* [EXCERPTED PASSAGE]:

%%

I am trying to run this:

METRICS  = [
    ('BinaryDecisionTreeClassifier', {
        'target': 'label',
    }),
   ...
]
rs = sdgym.benchmark_single_table(
        synthesizers=['TVAESynthesizer'],
        show_progress=True,
        sdv_datasets=['adult', 'census', 'intrusion'],
        sdmetrics=METRICS,
    )

This produces the following error:

  0%|          | 0/1 [00:00<?, ?it/s]Metric BinaryDecisionTreeClassifier failed on dataset adult. Skipping.
Traceback (most recent call last):
  File "/usr/local/lib/python3.9/dist-packages/sdgym/benchmark.py", line 166, in _compute_scores
    score = metric.compute(*metric_args, **metric_kwargs.get(metric_name, {}))
  File "/usr/local/lib/python3.9/dist-packages/sdmetrics/single_table/efficacy/base.py", line 127, in compute
    predictions = cls._fit_predict(train_data, train_target, test_data, test_target)
  File "/usr/local/lib/python3.9/dist-packages/sdmetrics/single_table/efficacy/binary.py", line 37, in _fit_predict
    return super()._fit_predict(train_data, train_target, test_data, test_target)
  File "/usr/local/lib/python3.9/dist-packages/sdmetrics/single_table/efficacy/base.py", line 51, in _fit_predict
    test_data = ht.transform(test_data)
  File "/usr/local/lib/python3.9/dist-packages/sdmetrics/utils.py", line 200, in transform
    out = transform_info['one_hot_encoder'].transform(col_data).toarray()

%%

* [RECORDS]:
%%

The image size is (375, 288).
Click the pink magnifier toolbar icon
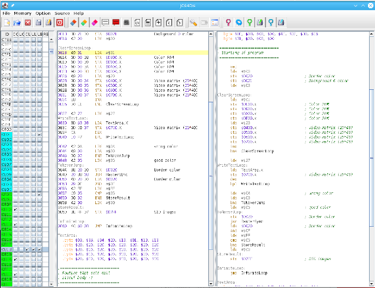coord(228,22)
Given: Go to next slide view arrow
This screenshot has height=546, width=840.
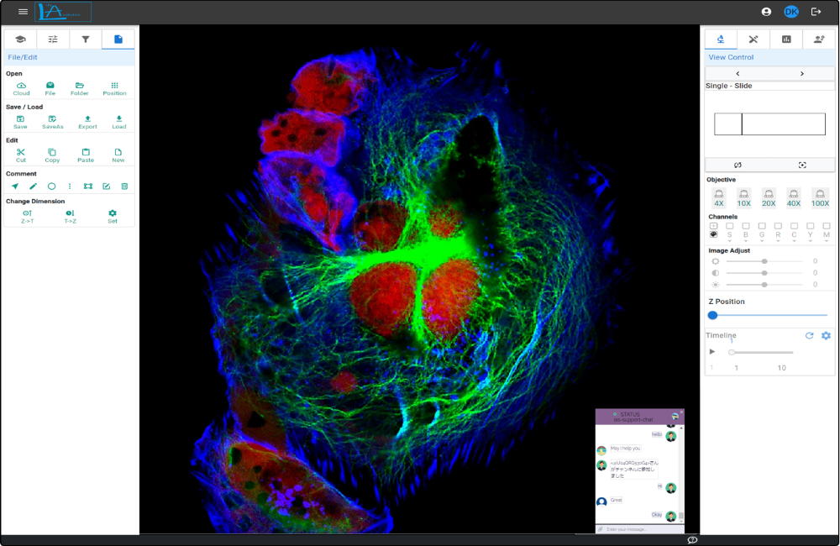Looking at the screenshot, I should [802, 74].
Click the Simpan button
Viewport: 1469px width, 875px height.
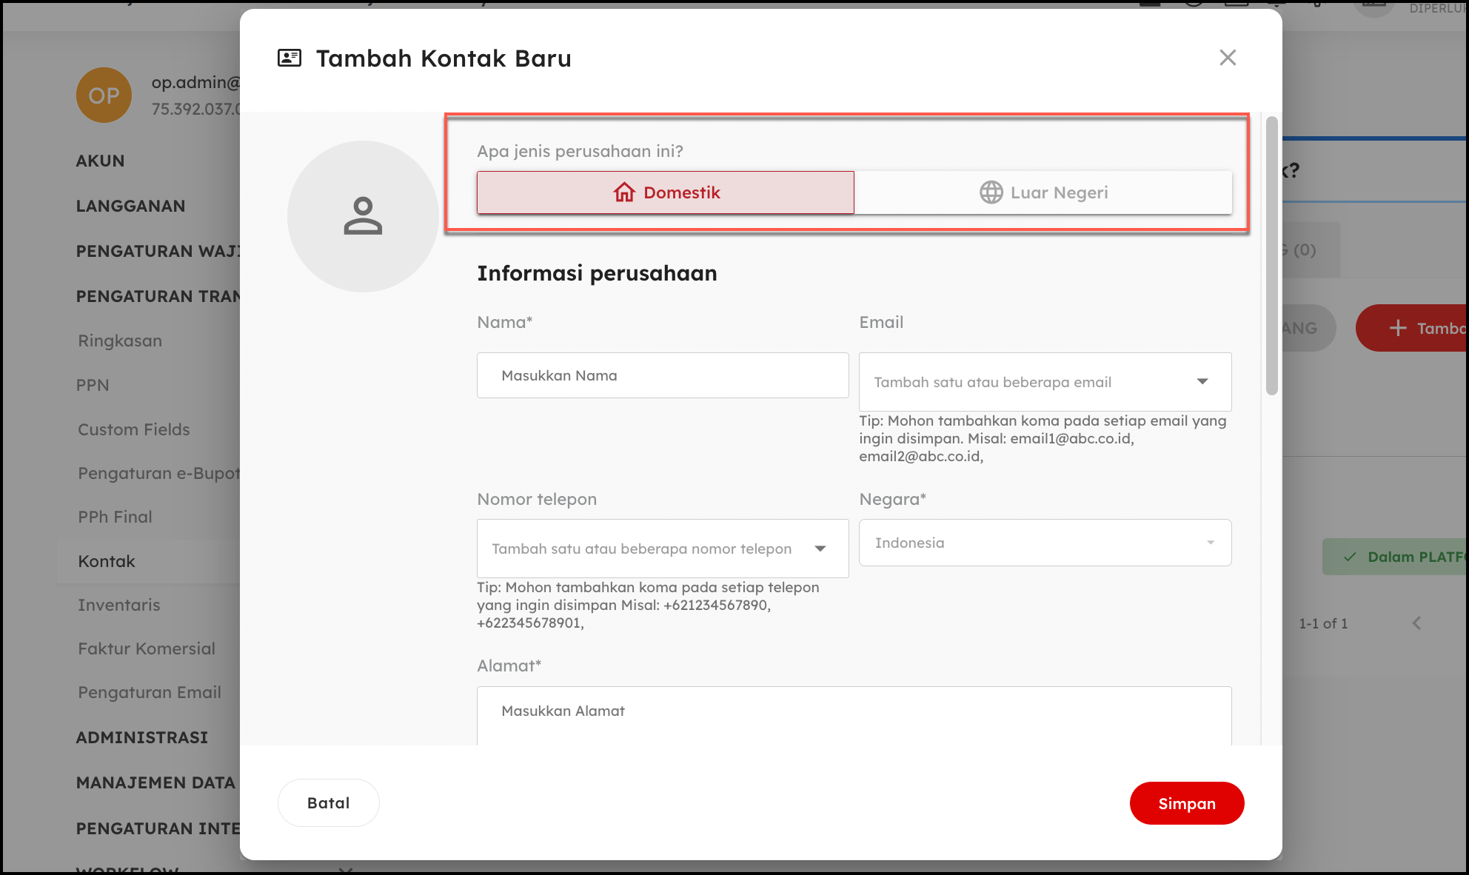1186,803
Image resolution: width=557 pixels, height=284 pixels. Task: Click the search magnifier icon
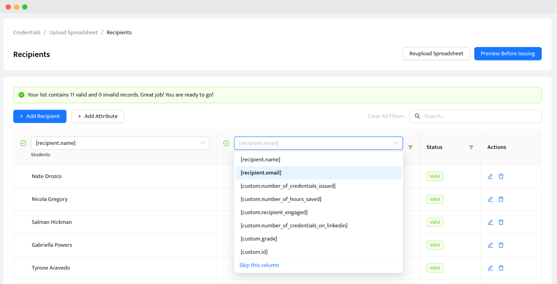point(417,116)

%%

* [REQUIREMENTS]:
1) In the sdgym benchmark post, which metric failed on which dataset?
2) List every dataset named in the sdv_datasets argument of the sdgym benchmark post.
3) Extend the sdgym benchmark post beyond its final line.
The records come from a separate source.

* [THE RESPONSES]:
1) BinaryDecisionTreeClassifier failed on the adult dataset.

2) adult, census, intrusion

3)
  File "/usr/local/lib/python3.9/dist-packages/sklearn/preprocessing/_encoders.py", line 882, in transform
    X_int, X_mask = self._transform(
  File "/usr/local/lib/python3.9/dist-packages/sklearn/preprocessing/_encoders.py", line 160, in _transform
    raise ValueError(msg)
ValueError: Found unknown categories ['Never-worked'] in column 0 during transform
Metric BinaryAdaBoostClassifier failed on dataset adult. Skipping.
Traceback (most recent call last):
  File "/usr/local/lib/python3.9/dist-packages/sdgym/benchmark.py", line 166, in _compute_scores
    score = metric.compute(*metric_args, **metric_kwargs.get(metric_name, {}))
  File "/usr/local/lib/python3.9/dist-packages/sdmetrics/single_table/efficacy/base.py", line 127, in compute
    predictions = cls._fit_predict(train_data, train_target, test_data, test_target)
  File "/usr/local/lib/python3.9/dist-packages/sdmetrics/single_table/efficacy/binary.py", line 37, in _fit_predict
    return super()._fit_predict(train_data, train_target, test_data, test_target)
  File "/usr/local/lib/python3.9/dist-packages/sdmetrics/single_table/efficacy/base.py", line 51, in _fit_predict
    test_data = ht.transform(test_data)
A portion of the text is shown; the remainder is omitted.